Where the line containing "This screenshot has height=889, width=1372." appears below, begin there and reproduce each line exactly through the last one, omitting pictures.

----- Data supplied

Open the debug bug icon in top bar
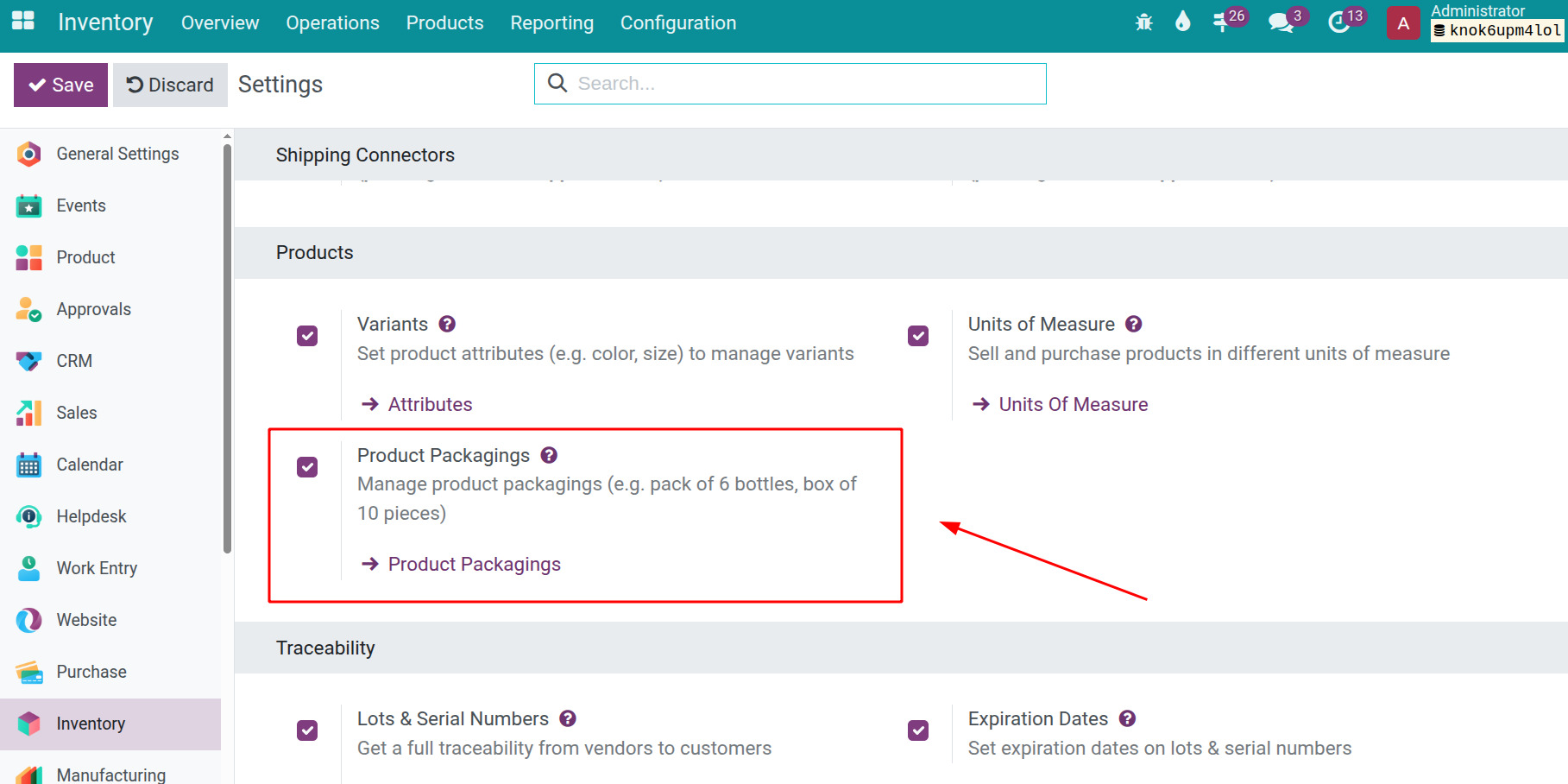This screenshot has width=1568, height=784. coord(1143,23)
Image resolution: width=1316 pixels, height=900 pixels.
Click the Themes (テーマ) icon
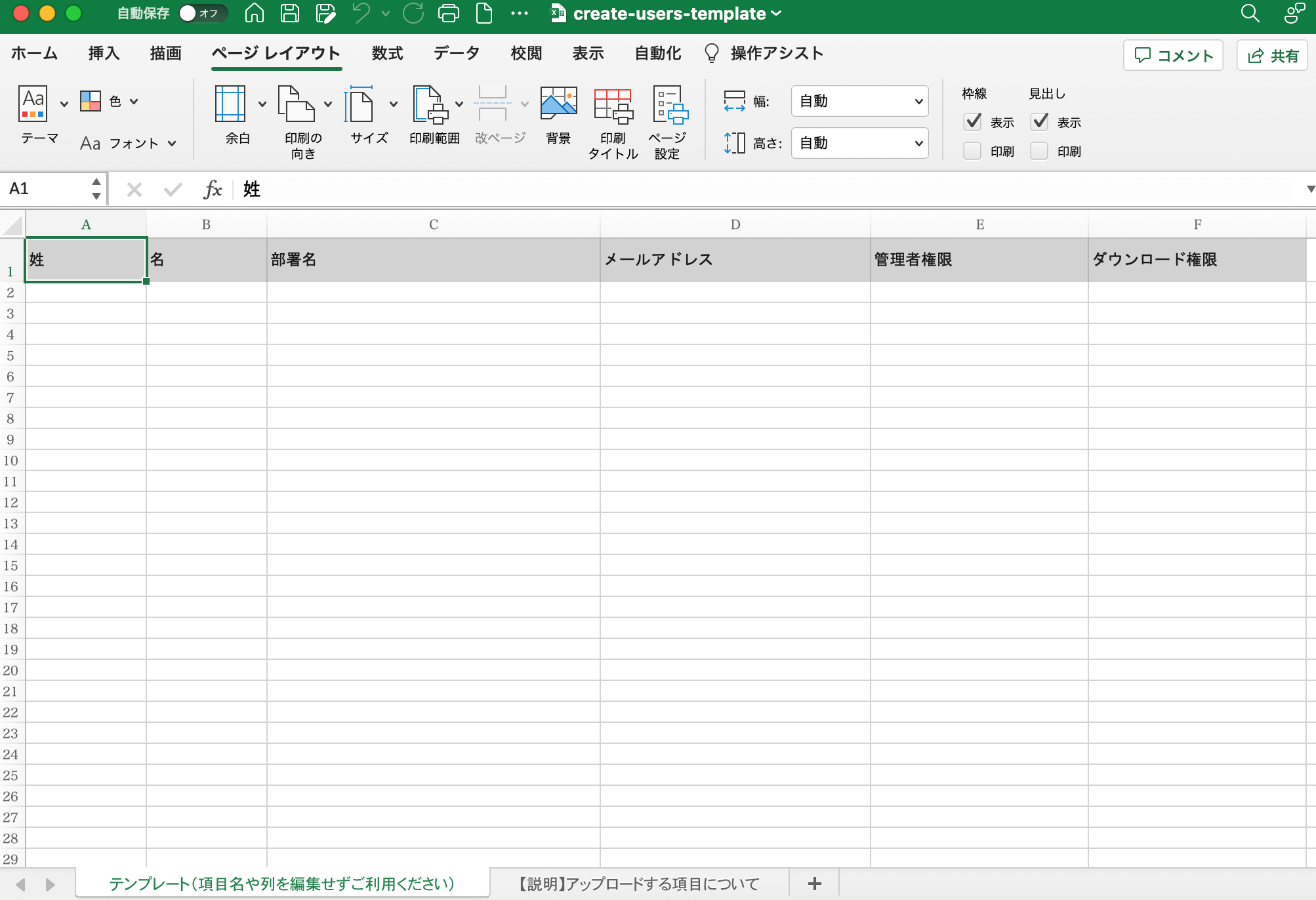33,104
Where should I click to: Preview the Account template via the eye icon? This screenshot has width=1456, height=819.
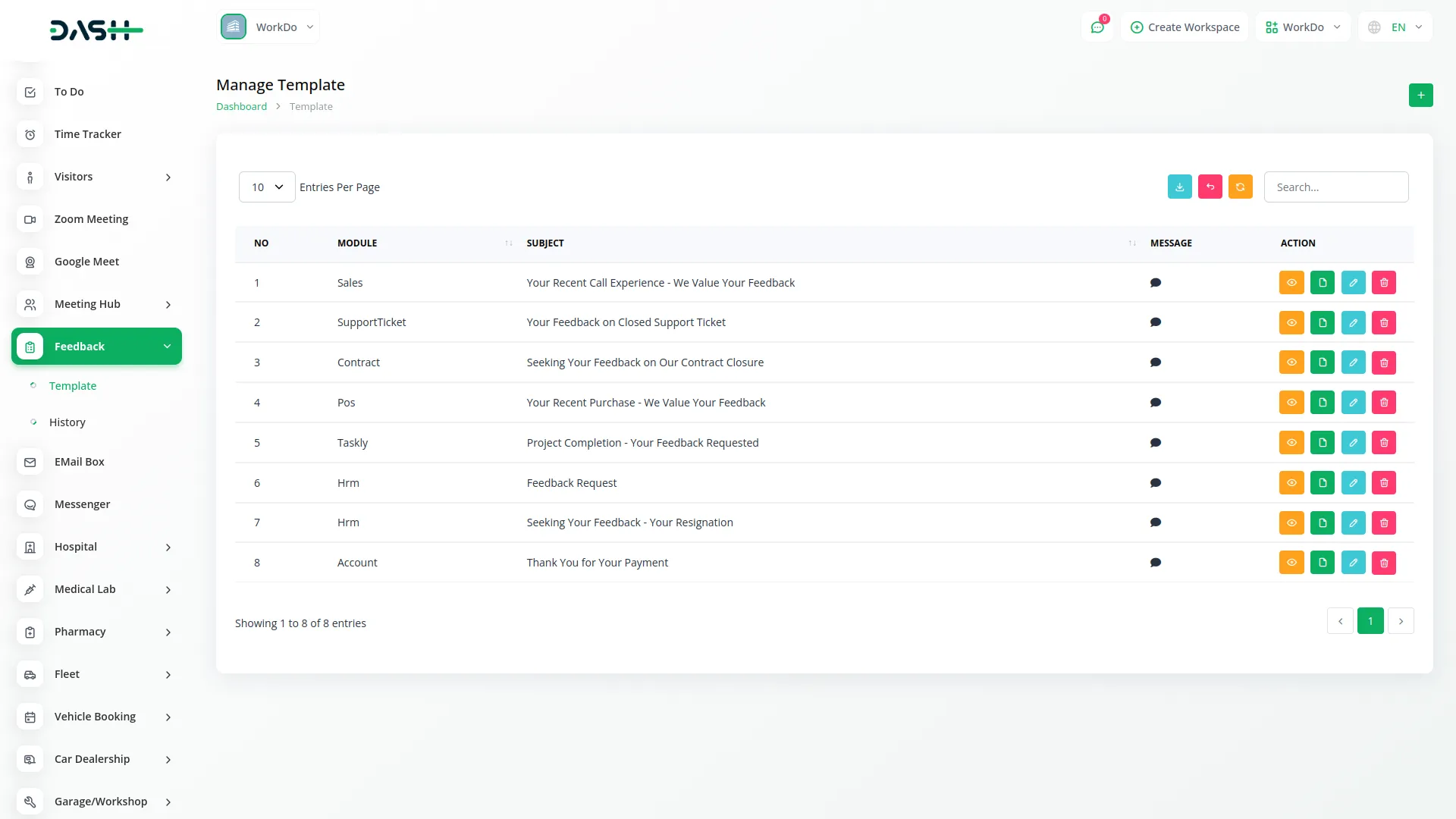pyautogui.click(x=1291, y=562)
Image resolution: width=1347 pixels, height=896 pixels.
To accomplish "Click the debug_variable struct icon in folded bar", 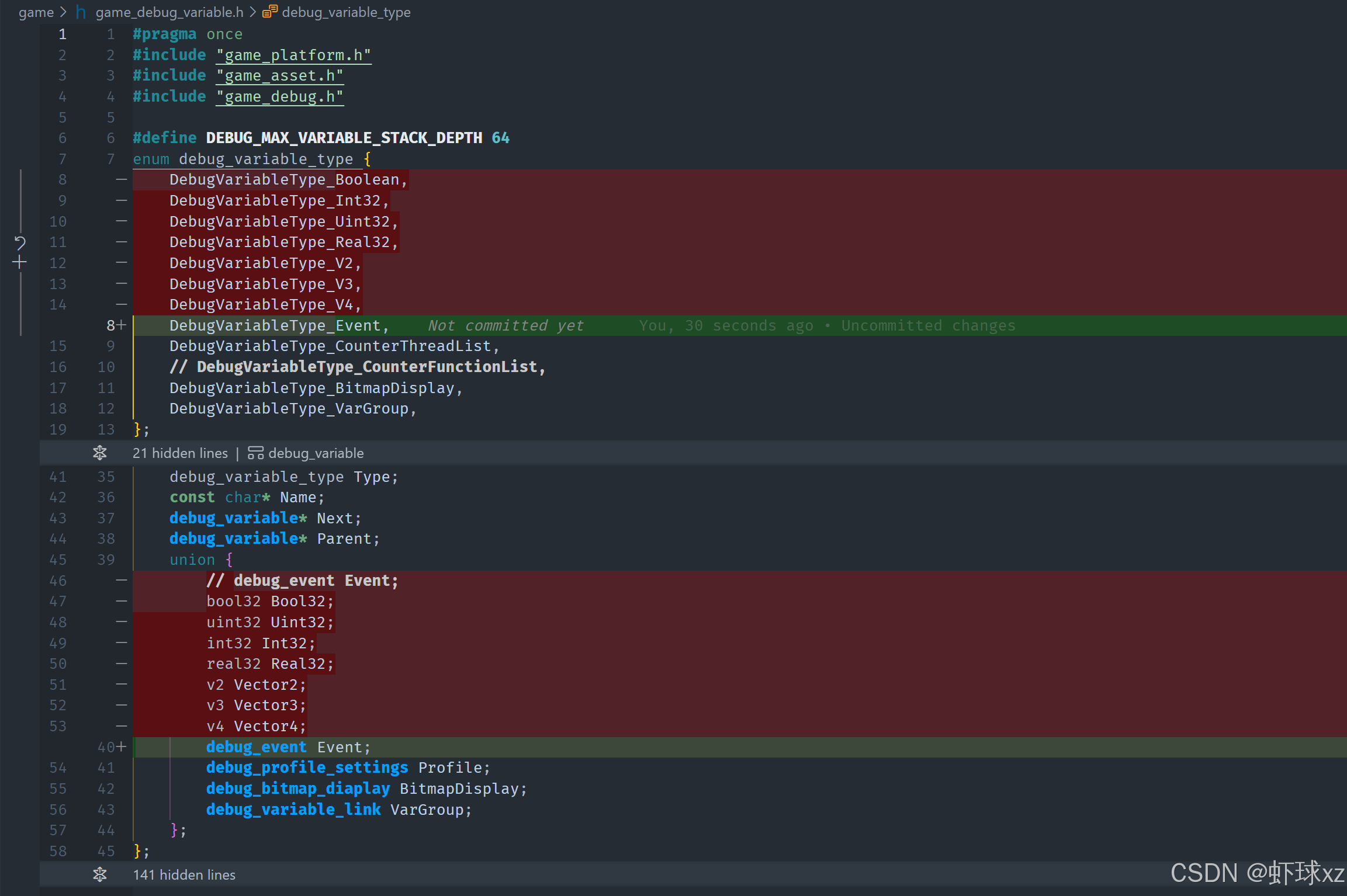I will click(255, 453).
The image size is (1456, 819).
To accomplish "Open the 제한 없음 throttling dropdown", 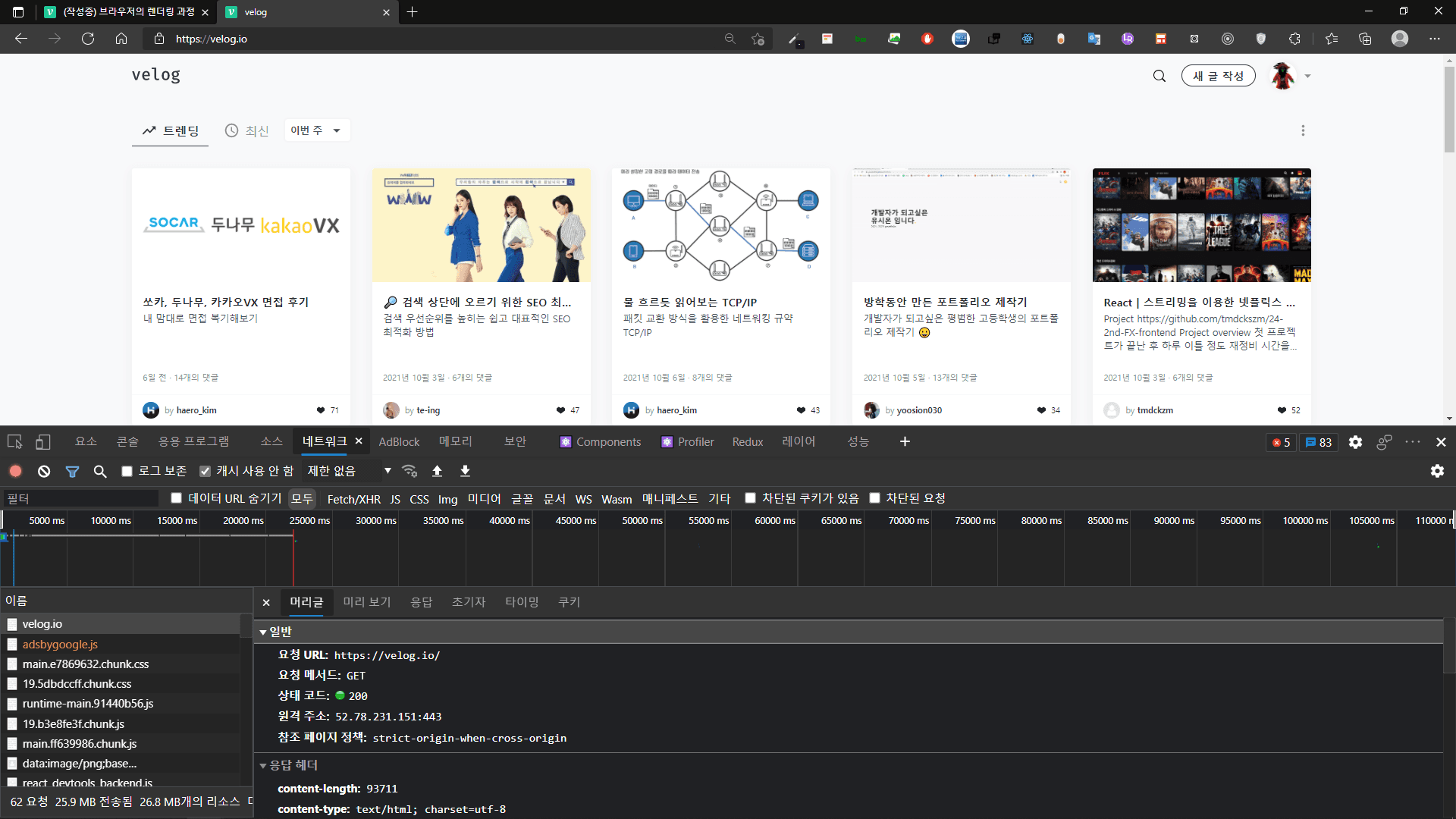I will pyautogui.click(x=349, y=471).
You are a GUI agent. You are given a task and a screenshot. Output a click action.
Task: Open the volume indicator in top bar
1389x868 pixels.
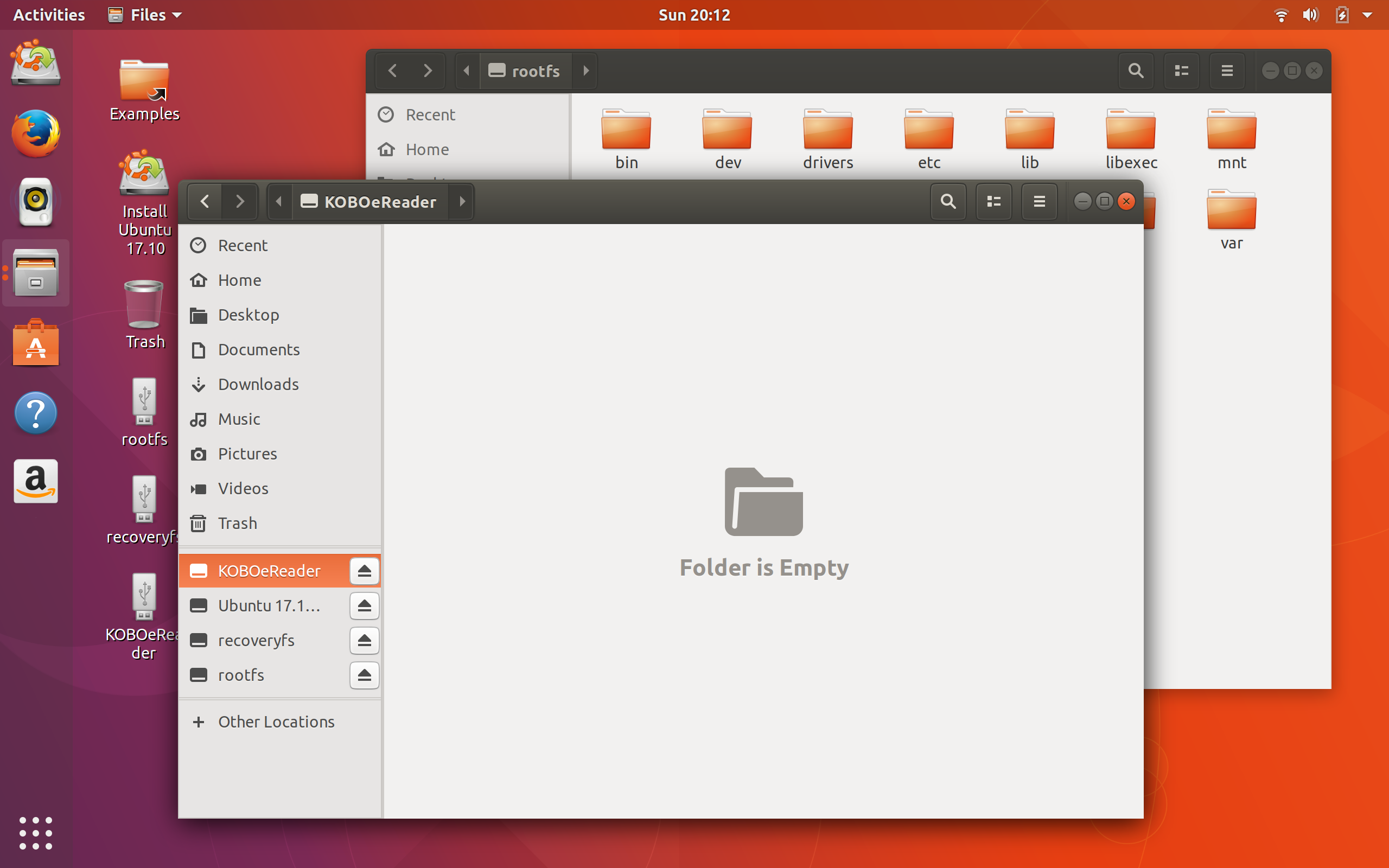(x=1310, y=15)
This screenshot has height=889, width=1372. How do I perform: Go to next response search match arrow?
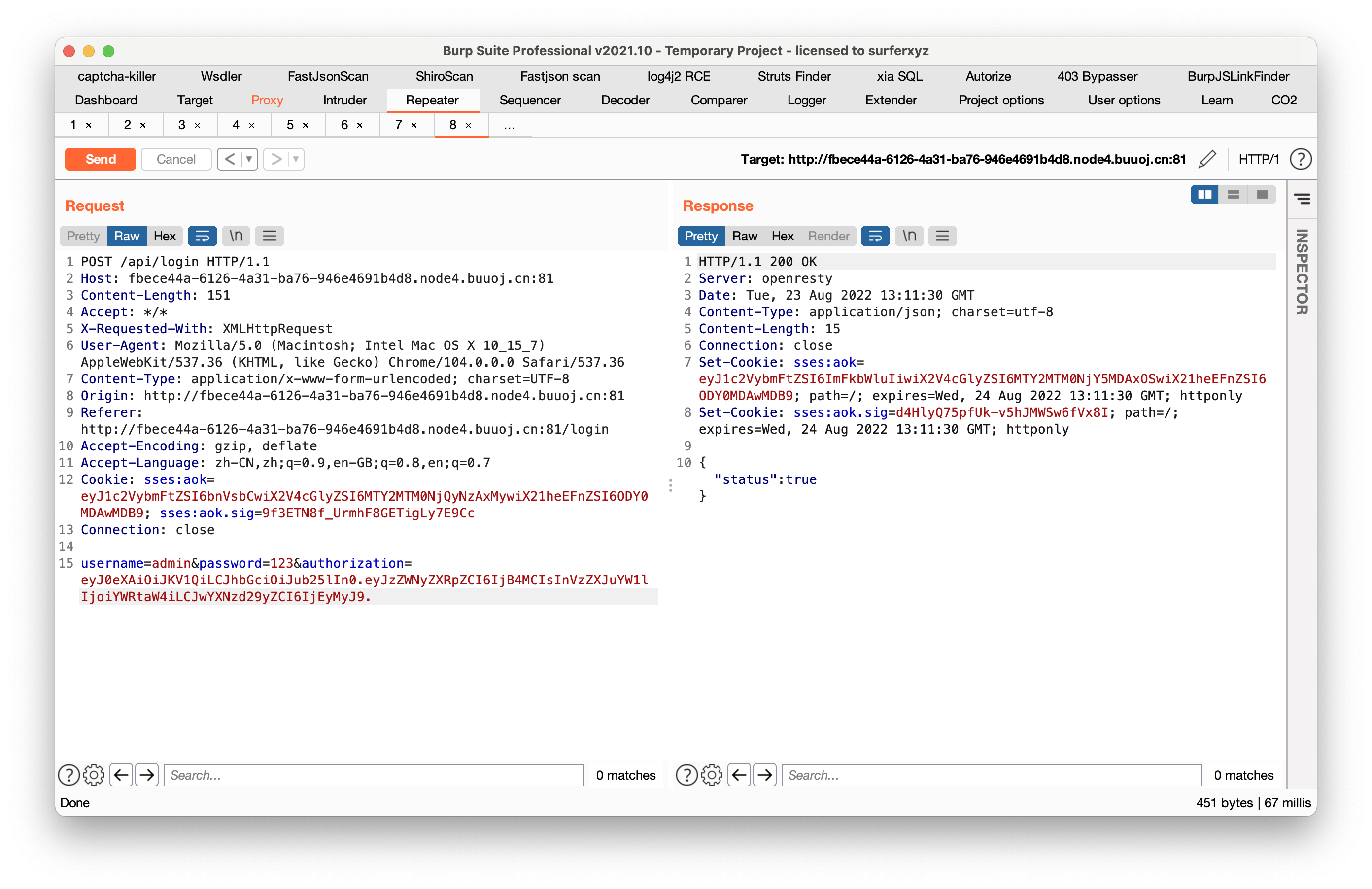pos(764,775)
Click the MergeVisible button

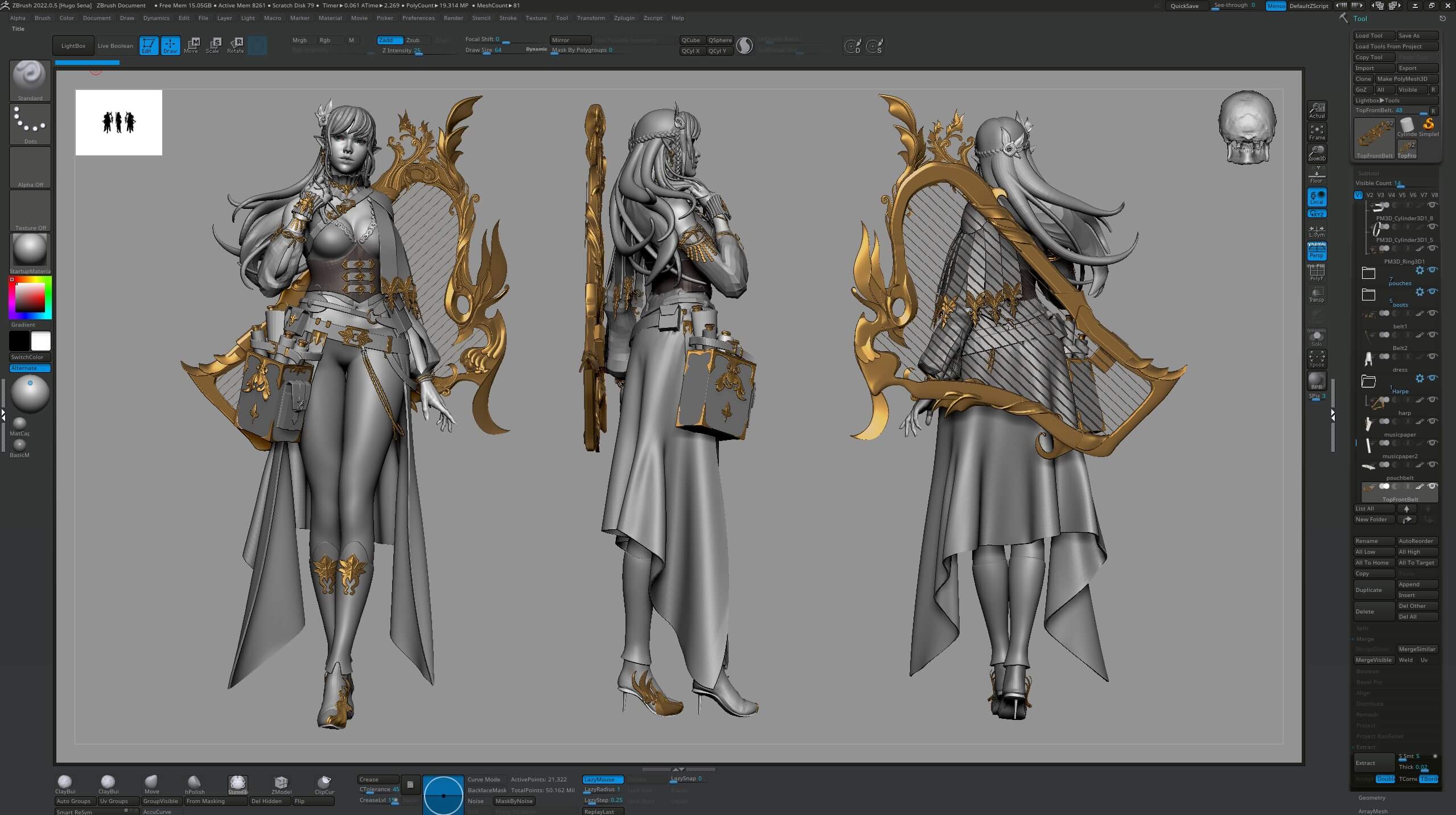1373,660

----------

**Solution to the exercise**
This screenshot has height=889, width=1372. How do I perform: Go to next response search match arrow?
pos(764,775)
Click the MergeVisible button

1373,660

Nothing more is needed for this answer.